‘Should Theatre Disappear Like Soap Bubbles?’
Erin Lee
Head of Archive, National Theatre
Abstract:
I recently read an excerpt from a 2004 interview with Peter Hall where he claims that he was happy for his materials to disappear ‘like soap bubbles’ (The Homecoming: An Interview with Peter Hall held at the American Film Theatre Collection). One of the fundamentally difficult things about archiving theatre, aside from its ephemeral nature, is the approach that creatives take to their work. Not only do we need to battle the format of live performance but we also need to convince many creatives, not all I must add, that their work can and should remain in the Archive for use in the future.
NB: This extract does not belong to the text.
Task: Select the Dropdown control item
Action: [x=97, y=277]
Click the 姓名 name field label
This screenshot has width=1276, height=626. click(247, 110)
In this paper I propose to look at how the National Theatre Archive currently approaches documentation of process and what its collections are used for by internal and external stakeholders. I’ll focus on the New Work department, which shares the same building as the Archive, and involved the Archive in a recent creative process. I will also look at what is missing from our holdings such as design process and staff voices and discuss what steps we are taking to remedy this. There are glimmers of potential in the area of documenting process with increasingly fertile discussions between academics, archivists and creatives so it is an exciting time to be a performing arts archivist.
Biography:
Erin Lee is the Head of Archive at the National Theatre and is particularly interested in the documentation of creative process. Erin graduated from Oxford in 2010 with an MA in Classics and from Syracuse, New York in 2012 with an MS in Library and Information Science having worked in the University Archives alongside her degree. She is Chair of the Association of Performing Arts Collections, a subject specialist network for archives, museums and libraries containing performing arts content in the UK. She also heads up the Archive Trainees Group and is a Trustee of the National Jazz Archive.